Pritam delivers dry music in `Thank You`
Mumbai: Pritam Chakraborty is known for creating interesting and impressive soundtracks, but he fails to compose anything extraordinary for ‘Thank You’. The sounds and songs are ordinary.
The music album contains five originals and four remixed tracks.
It opens with the a re-arranged version of ‘Pyar do pyar lo’, a hit cabret number from Firoz Khan`s 1986 film ‘Jaanbaaz’.
Pritam has revisited it with new lyrics and new appeal. Crooned by Mika Singh, both sounds and lyrics are a put off. The neo-age version falls flat. Not a very good beginning for the album.
It also has a remixed version.
Next is ‘Razia’, a fast-paced item number kind of a song that has Master Saleem and Ritu Pathak lending vocals to it. While the musical arrangements have contemporary techno beats, the style of singing and lyrics are rustic. Despite the experiment, the song falls flat and creates no interest.

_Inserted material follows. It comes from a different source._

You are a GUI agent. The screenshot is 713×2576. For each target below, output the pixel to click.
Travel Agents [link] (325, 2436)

A remix follows this version too, which is average.
Then comes in ‘Full volume’, which hints at the olden style of singing. Sung by Neeraj Shridhar and Richa Sharma with nasal touch, which used to be prevalent in retro songs. It also has rap in the background and the base beat reminds you of the composition in ‘Zor ka jhatka’. On the whole, this love song too fails to make a mark.
Even the remix sounds stale.
Next is titled ‘My heart is beating’, where Sonu Niigaam tries to mimic singer Shabbir Kumar, giving the song a touch of the 1980s and 1990s. It offers equal amount of contemporisation with English lyrics and modern beats. However, even though it`s funny in the beginning, the song fails to hold the interest.

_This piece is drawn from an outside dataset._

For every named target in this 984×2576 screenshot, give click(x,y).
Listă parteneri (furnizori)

Again the remix version has nothing extraordinary to offer.
Finally, the album offers a moderately-paced love song called ‘Pyaar mein’. Javed Ali and Neeraj Shridhar try to impress with the mushy lines, but ordinary composition takes away the soul from the song. It doesn`t connect with the listener, although Pritam tries to come in his own skin with this number.
On the whole, quite a disappointing soundtrack by Pritam. The composer has done a much better job in the past, but ‘Thank You’ somehow misses his magic touch.